(Your goal) In the online meeting guidance, can you repeat the part that opens with the words containing "Last edited: 20200602" and closes with "to library programs.", swapping "library programs" for "library events"?

(Given text)
Last edited: 20200602

Many of these best practices apply to library programming delivered online, keeping in mind that Idaho’s Open Meetings Law does not apply to library programs.

For Everyone: Video and Audio

  • Test your video and audio before your meeting: zoom.us/test
  • Turn on your video, unless your appearance or background is very inappropriate or distracting. Compared to the face-to-face meeting environment, the online environment is volatile, uncertain, complex, and ambiguous, so it is important to acknowledge others online. Working from a distance disrupts rapport and increases uncertainty. Video is crucial for building trust and engagement in virtual communications.
  • You can make use of backgrounds in Zoom, with or without a green screen: https://support.zoom.us/hc/en-us/articles/210707503-Virtual-Background. Videos may also be used as backgrounds. Accepted formats are .mp4 and .mov. Maximum resolution for video backgrounds is 1280 x 720.
  • Position yourself so that most of the light is coming from in front of you (behind your monitor), not from behind you. If you have a window behind you, close the blinds. Otherwise, you will be backlit and very difficult to see.
  • Adjust your camera if it is too low or high. Your camera should be at eye level.
  • Look at the camera. This requires some practice, as you’ll want to look at participants’ faces (including your own), but try to look at the camera when you’re talking. This tactic will mimic the in-person feeling of eye contact. It’s important to gauge reactions by looking at the screen, but alternating that with looking at the camera makes the audience feel like you’re really talking to them.
  • Use a headset if you have one. Although the built-in microphone and speakers in your device will work just fine, you’ll usually get much better audio quality if you use a headset instead.
  • Mute yourself when not speaking. Muting your audio when not speaking helps prevent distracting background noise for others in the meeting. This is especially important if the meeting has more than just a few participants or if you aren’t using a headset.

  

For Meeting Hosts: Do I Need a Licensed (Paid) Account?

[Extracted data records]
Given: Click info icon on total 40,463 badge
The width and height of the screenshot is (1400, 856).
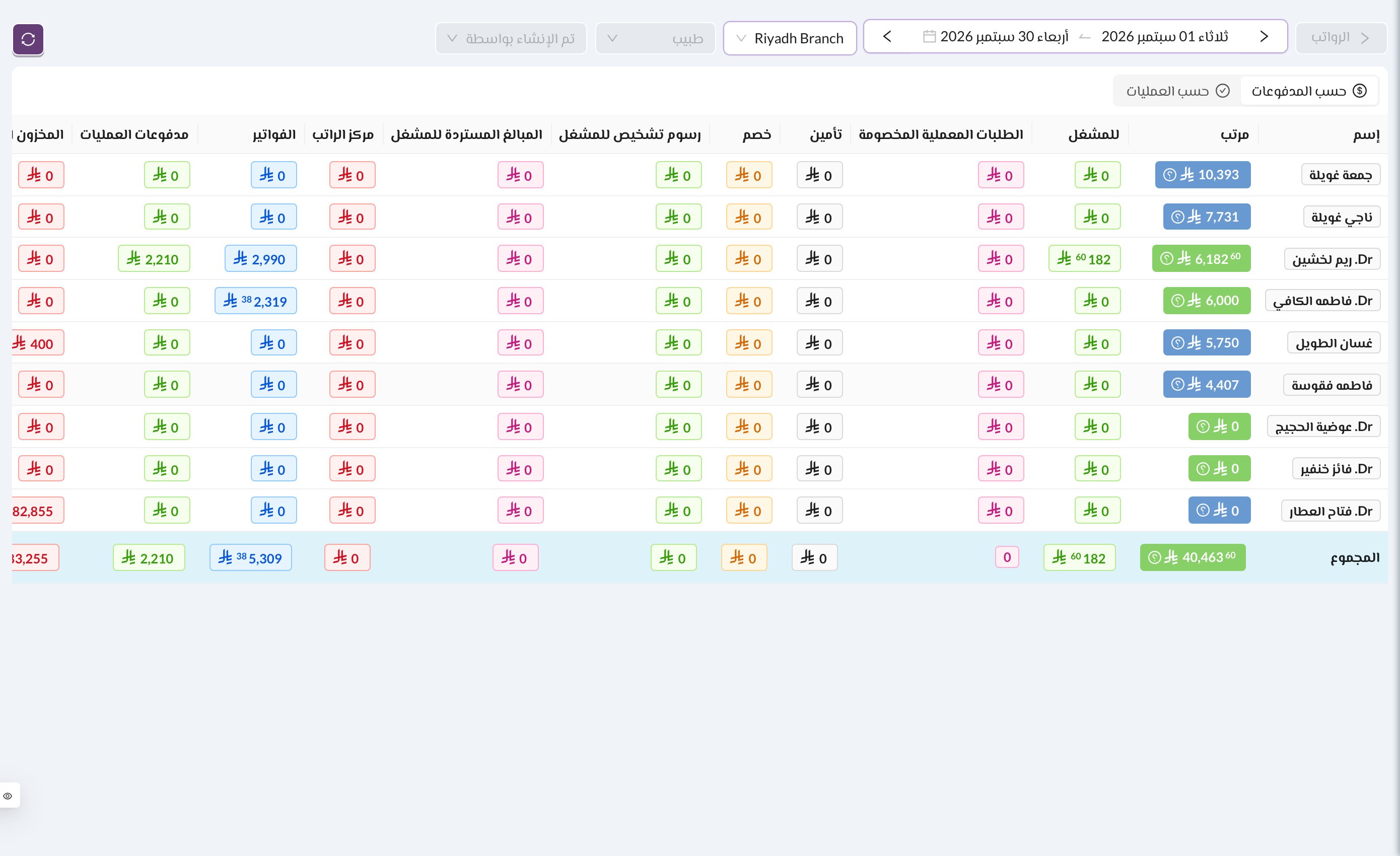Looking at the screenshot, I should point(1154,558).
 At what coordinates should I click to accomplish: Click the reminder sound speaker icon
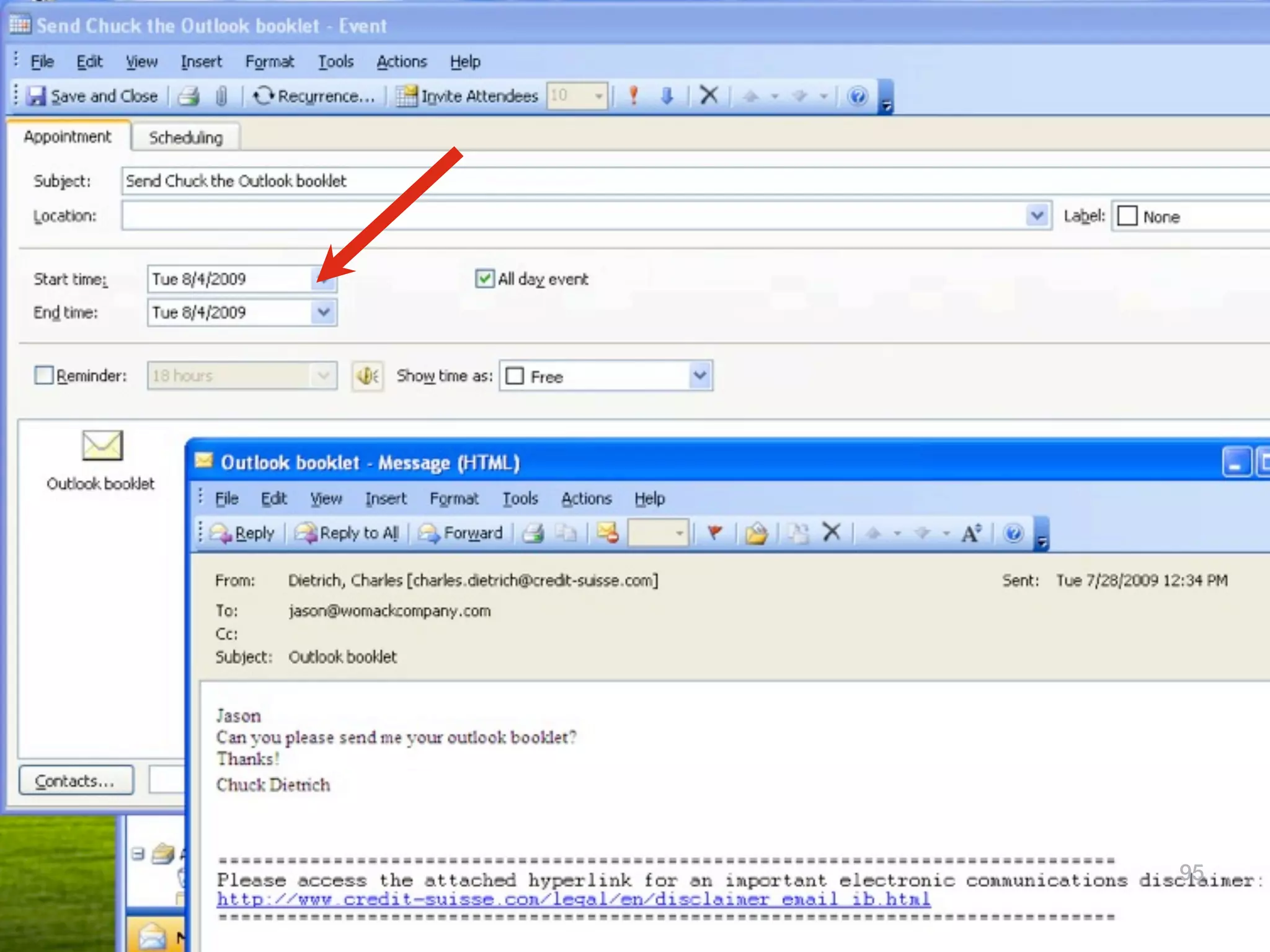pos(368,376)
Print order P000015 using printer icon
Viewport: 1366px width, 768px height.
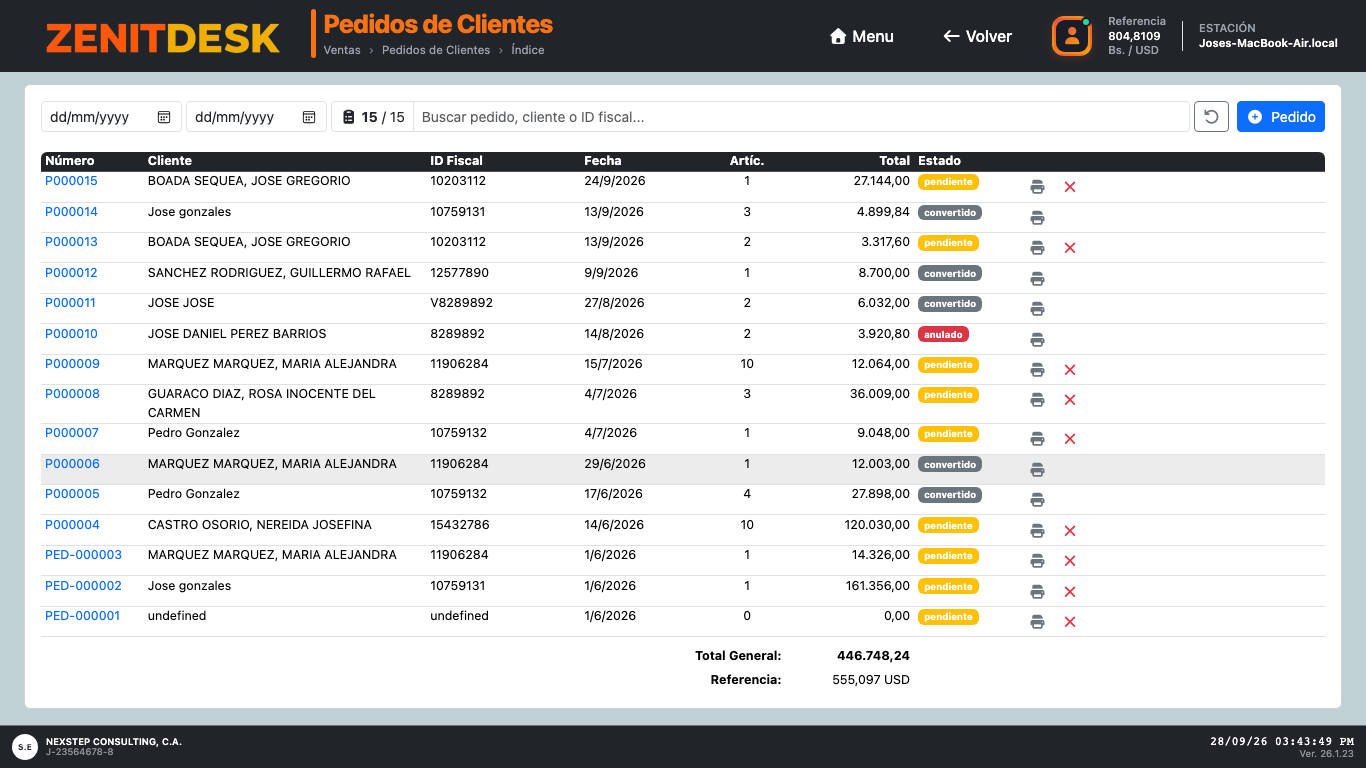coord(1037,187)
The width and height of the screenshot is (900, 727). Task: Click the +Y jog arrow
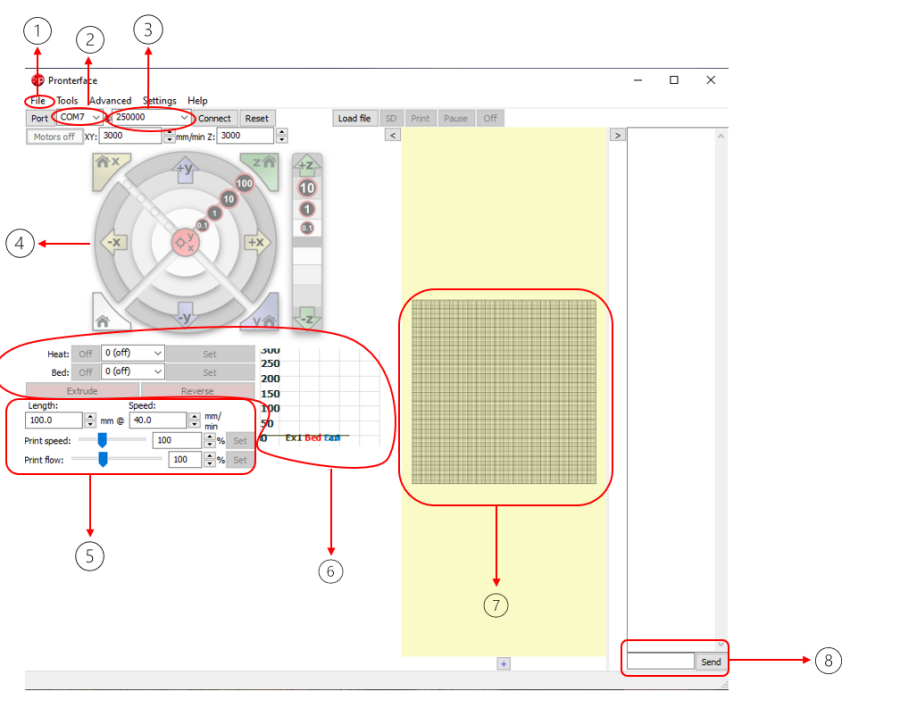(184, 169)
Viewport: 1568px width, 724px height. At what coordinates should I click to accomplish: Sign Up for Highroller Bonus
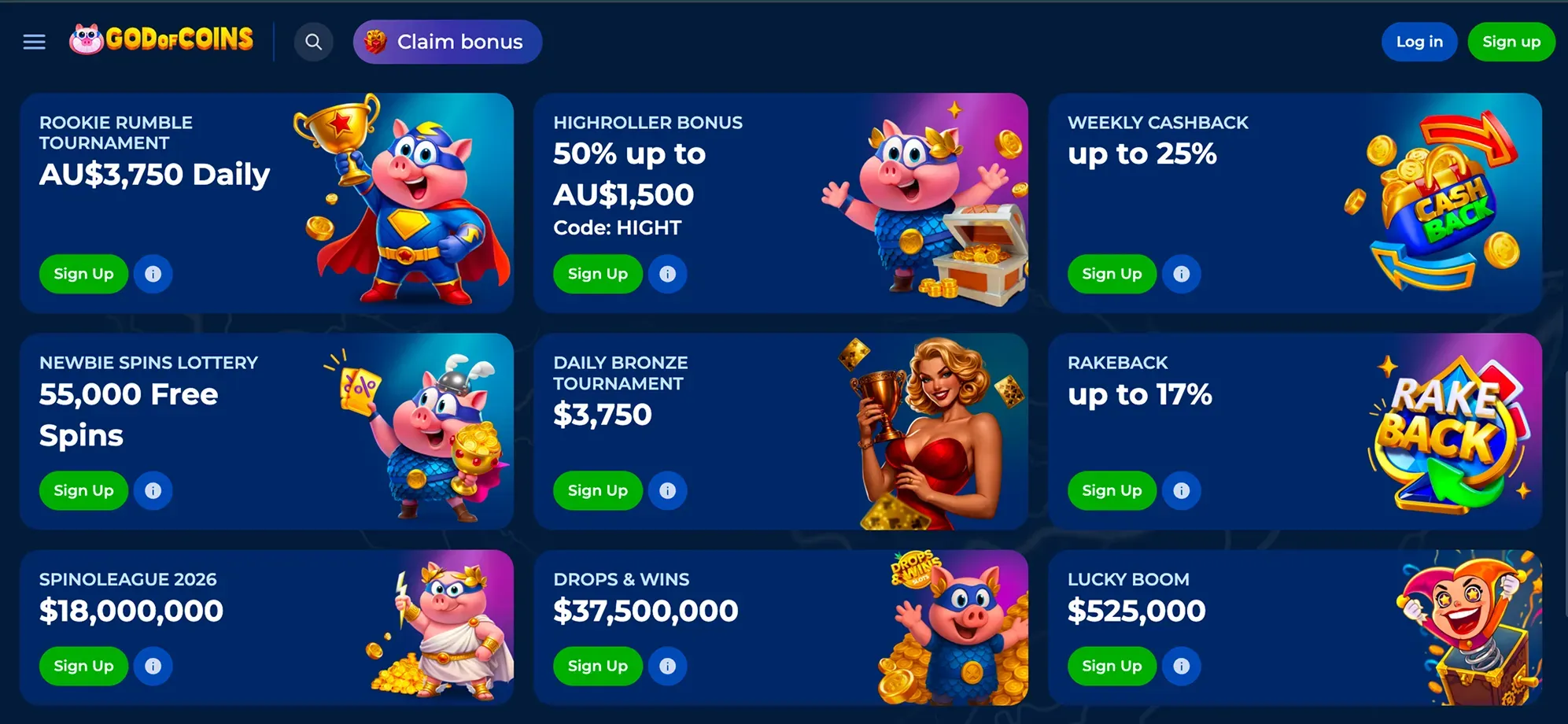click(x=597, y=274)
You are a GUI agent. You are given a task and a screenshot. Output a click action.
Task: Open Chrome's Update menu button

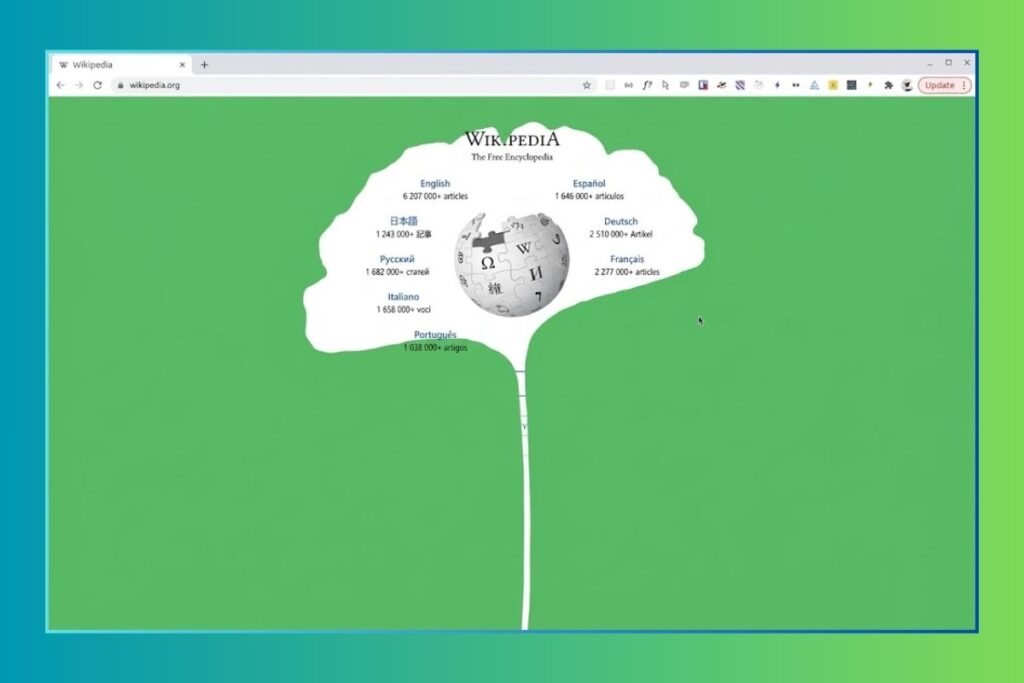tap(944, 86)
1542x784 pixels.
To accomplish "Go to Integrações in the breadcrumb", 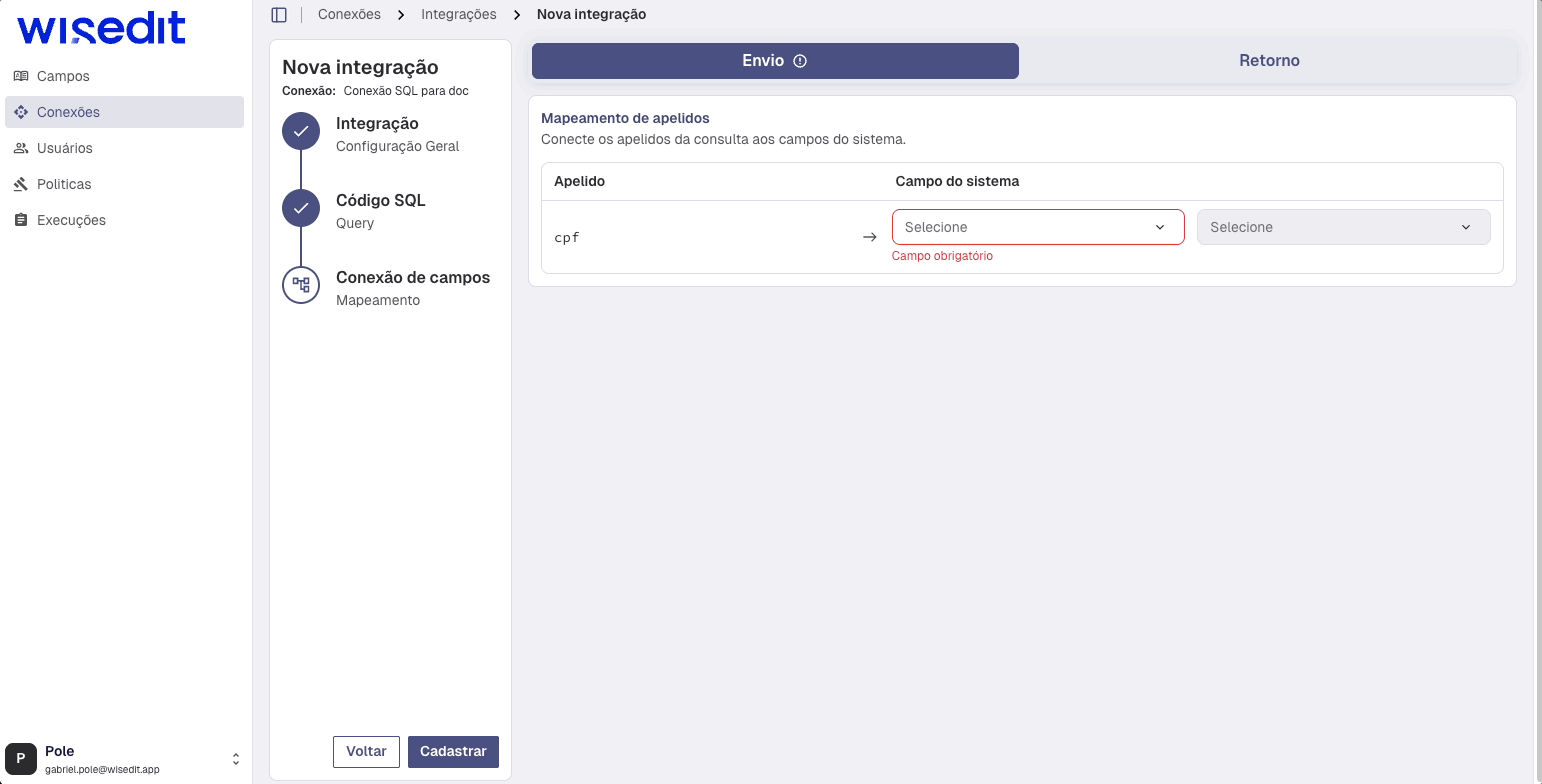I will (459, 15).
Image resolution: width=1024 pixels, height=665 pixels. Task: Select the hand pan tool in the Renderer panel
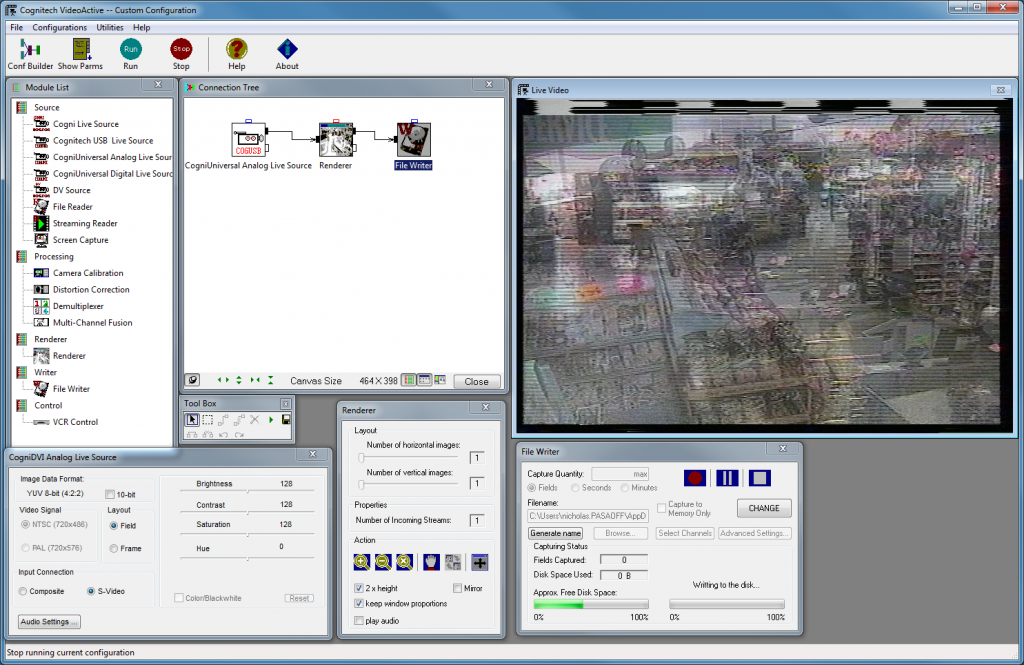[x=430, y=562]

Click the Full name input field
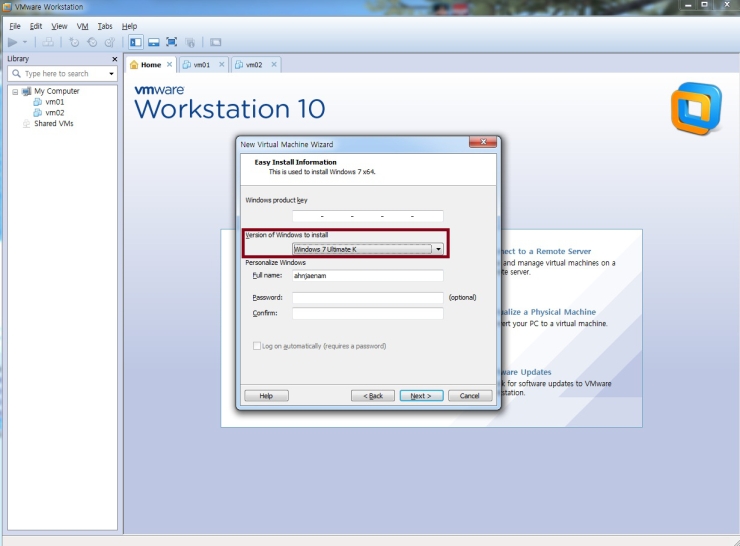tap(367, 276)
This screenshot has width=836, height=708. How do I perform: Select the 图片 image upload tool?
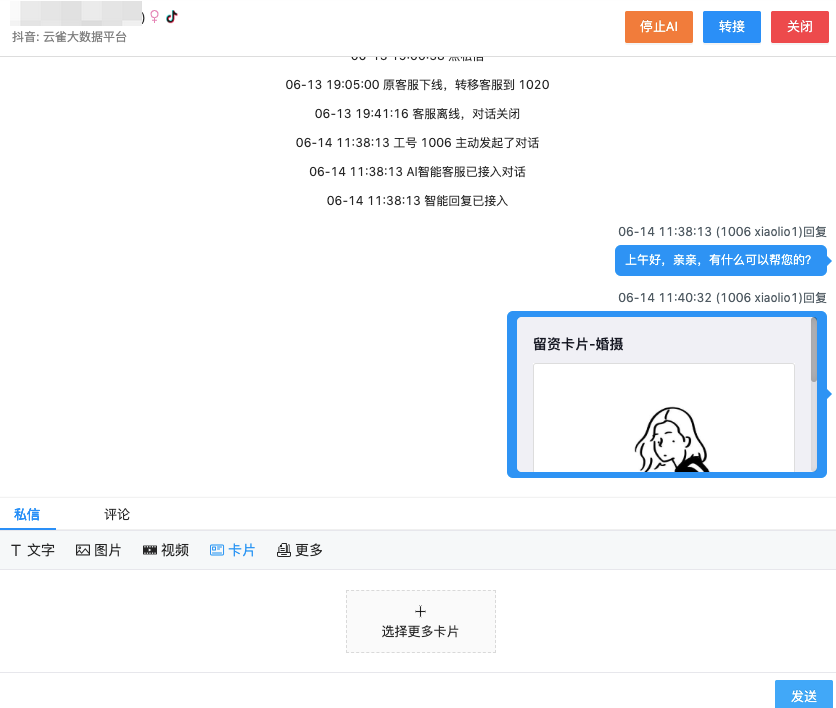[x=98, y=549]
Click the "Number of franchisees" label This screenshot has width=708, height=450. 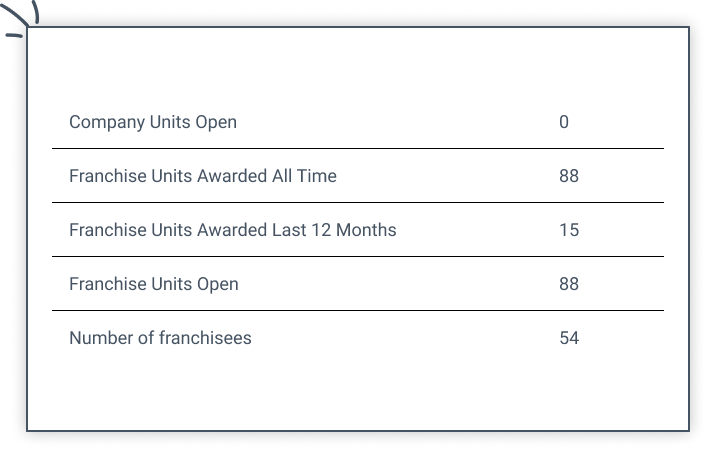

(Exercise output)
Last edited: 20200602

Many of these best practices apply to library programming delivered online, keeping in mind that Idaho’s Open Meetings Law does not apply to library events.